Policy options should avoid narrow thoughts of health insurance deficiencies and consider broader factors (i.e., inequalities in health results from forms of social injustice and racial discrimination) that have been major determinants on access to quality health care. Our national goal is to eliminate unequal access to quality health care and to build stronger healthier communities. In efforts to achieve this goal there must be a balance between ethical commitment and pragmatic flexibility. Community-based initiatives are essential in reducing health disparities. Initial steps to equality should begin with tracing the occurrence of inequitable behavior, education, and empowering the community to stimulate change.

Improve Data Collection

The current availability of standardized, coordinated data across public and private sectors pertaining to race, ethnicity, and socioeconomic status is insufficient. The initial step towards social justice in health care is to implement laws and regulations guiding data collection activities by clinical information systems--hospitals and ambulatory care, health plans, and government agencies in order to create a national health care database. Movement of improved data collection is crucial to track the occurrence and target improvement initiatives to reduce disparities. Health care needs differ amongst individuals, populations, and geographic locations. These elements are considered when formulating health care costs and local tax revenue sources. Since place (geographic location) is indirectly linked to income and directly linked to access and quality of health care and its delivery; it should be tracked to guide policy-makers in their efforts to provide equality in health care.

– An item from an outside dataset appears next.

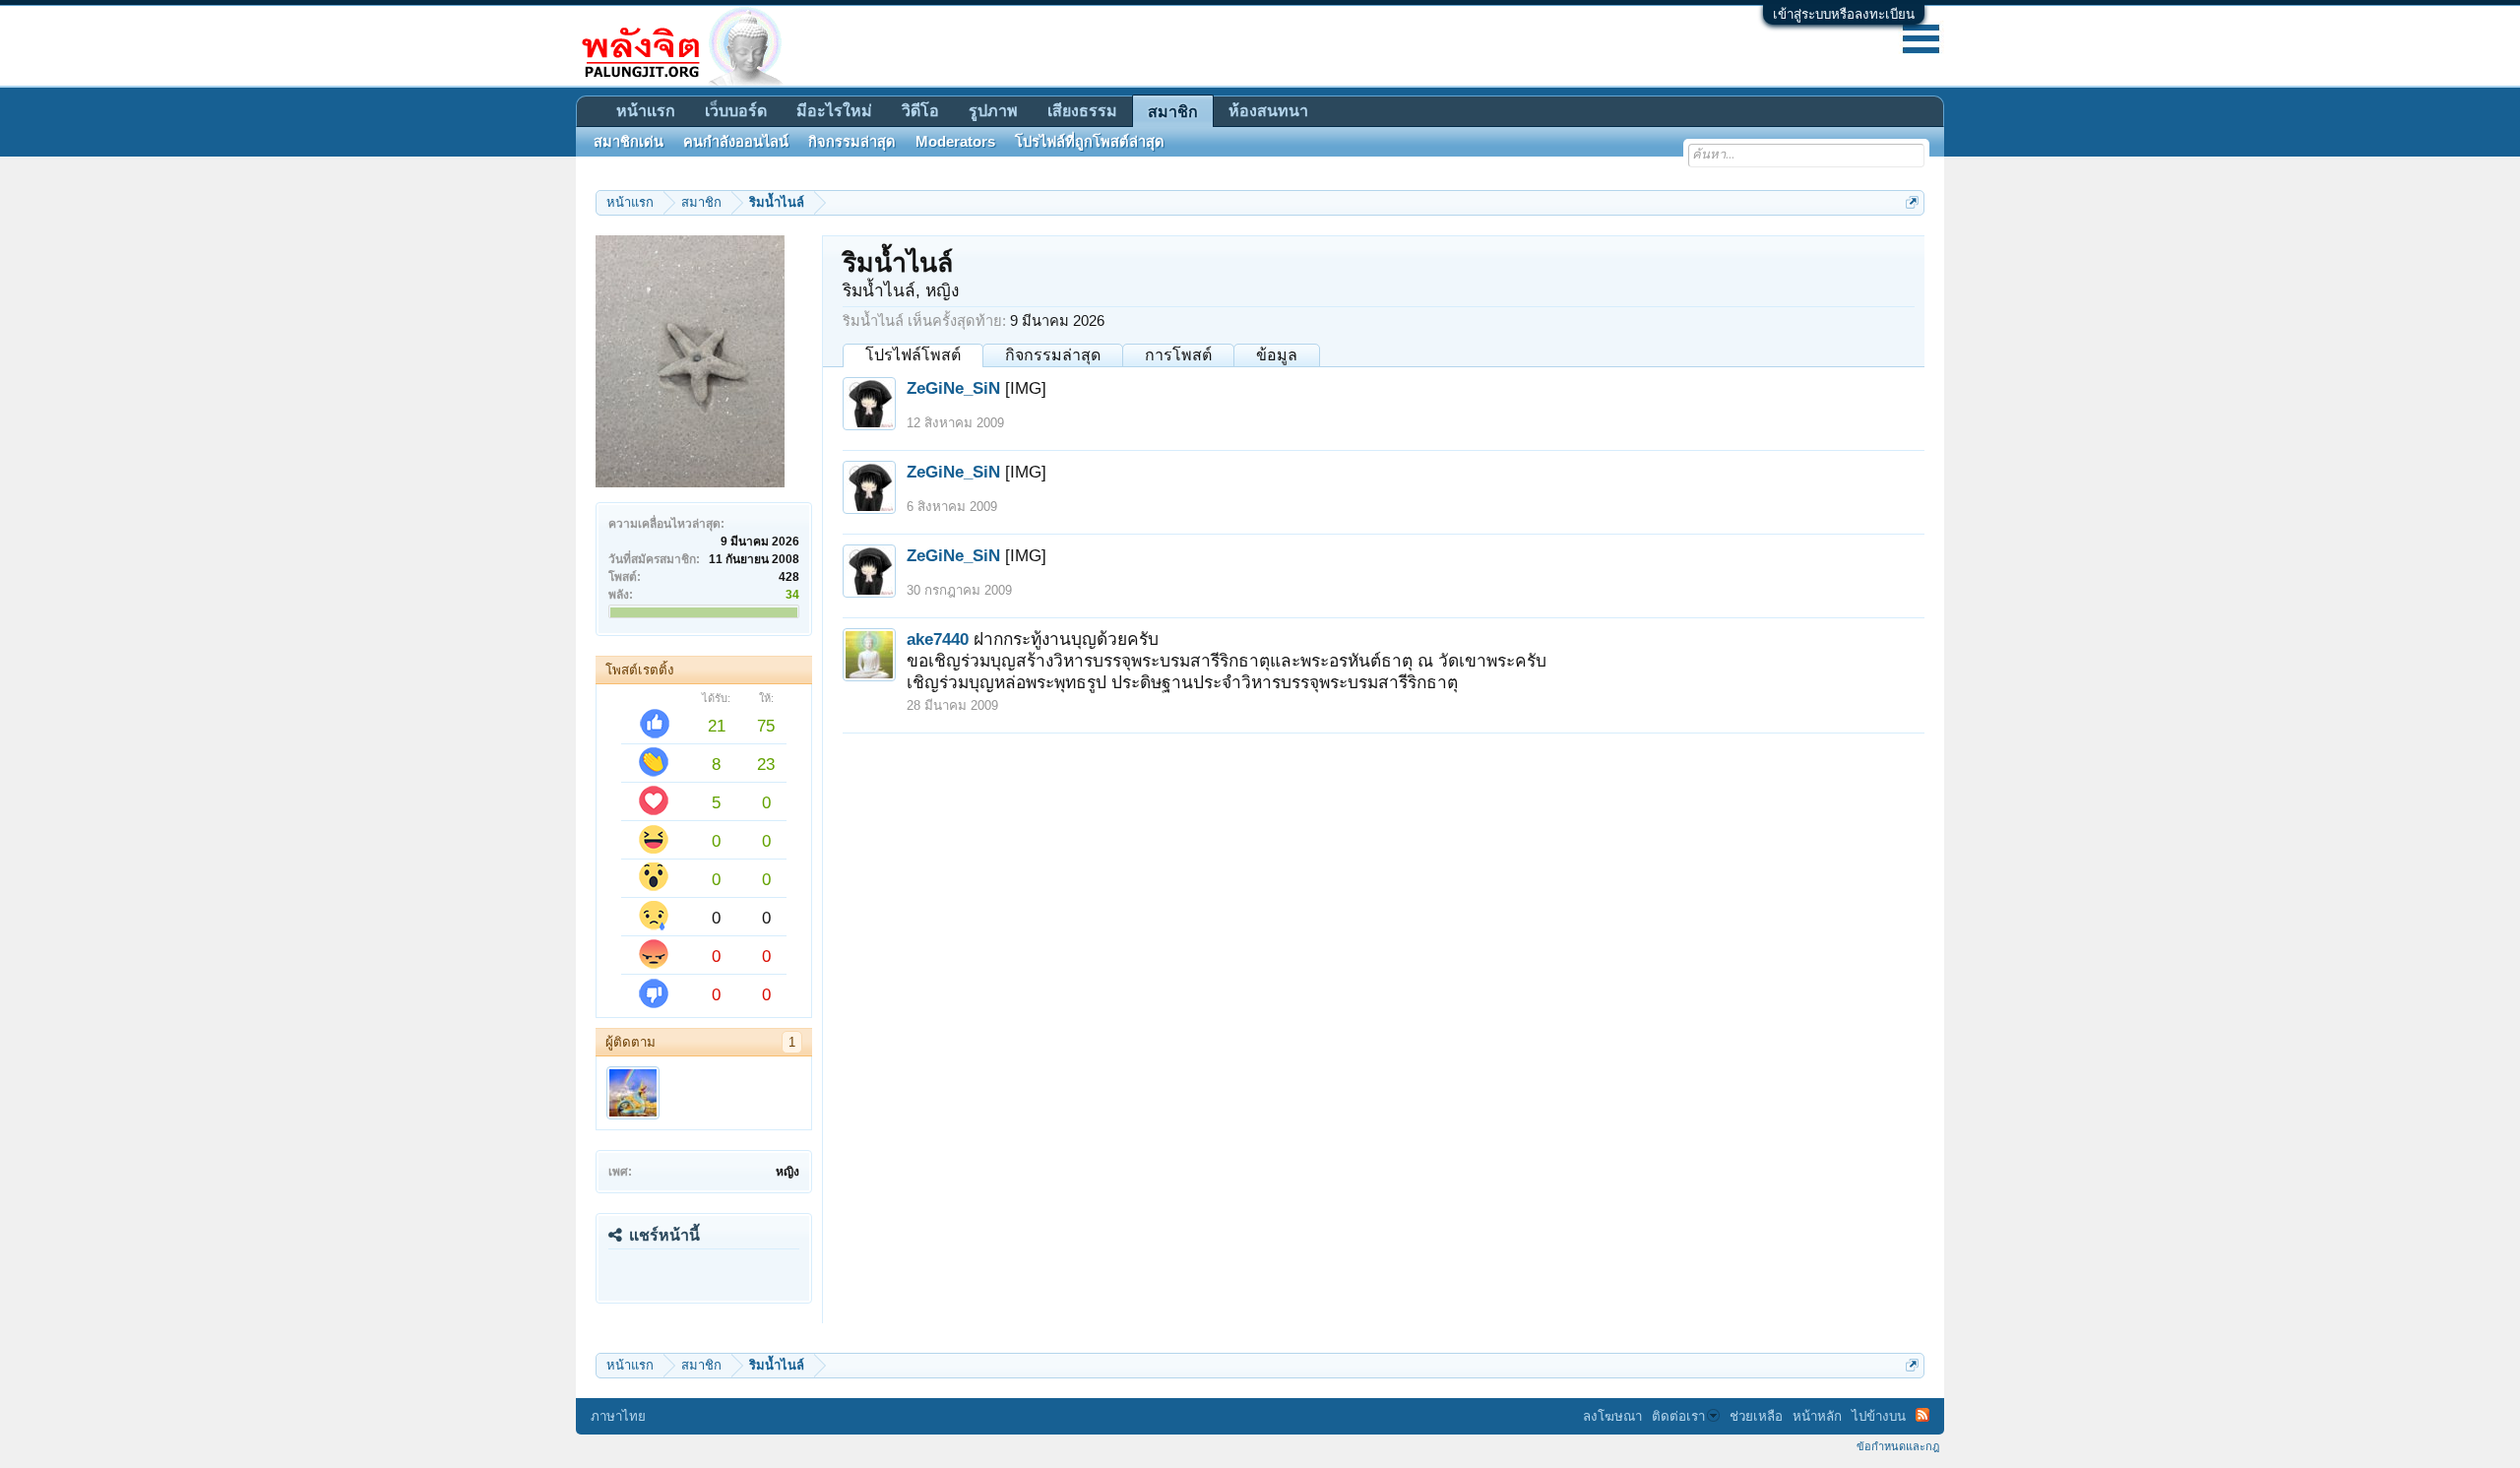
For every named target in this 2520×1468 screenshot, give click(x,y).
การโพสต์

Cultural Competency, Capacity, and Empowerment

Racism and discrimination are cognitive behaviors that are the most difficult to change because they are subconsciously embedded in the minds and spirits of the masses and have acquired a certain threshold of acceptance. Mechanisms for changing these behaviors must be structural, cultural, and process and cognitive oriented. In a system that rewards compliance and ostracizes resistance, medical professionals or conservers operate like sardines in a can. We need enthusiastic advocates that push cultural competence, capacity, and empowerment.

In terms of health care, cultural competency is knowing and respecting cultural differences within the population served and using built knowledge in cross-cultural situations.Techniques to enhance cultural competency include interpreter services for language barriers, recruitment, and retention, a more representative diverse health care workforce, cultural and subculture training, and culturally competent health promotion to educate and encourage good health practices. Understanding the diverse needs of the population assist in articulating values to policy makers.

Community capacity and empowerment are two broad perspectives of social protective factors. Community capacity builds on social networking, active participation, leadership, understanding one's history, articulating values, and accessing power. Building consensus is a critical part of community empowerment. Community empowerment is defined as a social action process by which individuals, communities, and organizations gain mastery over their lives in the context of changing their social and political environment to improve equity and quality of life. Community engagement is essential in building capacity and empowerment. If community engagement is not enhanced, community empowerment will not work as a strategy to reduce health disparities.